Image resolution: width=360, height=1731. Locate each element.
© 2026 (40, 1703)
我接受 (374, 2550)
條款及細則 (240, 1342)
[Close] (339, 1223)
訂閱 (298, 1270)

**TASK TO CARRY OUT**
Retype every line of the listing exactly as it appears.

**COMPLETED EXERCISE**
Image resolution: width=360, height=1731. Locate each element.
© 2026 (40, 1703)
我接受 (374, 2550)
條款及細則 (240, 1342)
[Close] (339, 1223)
訂閱 (298, 1270)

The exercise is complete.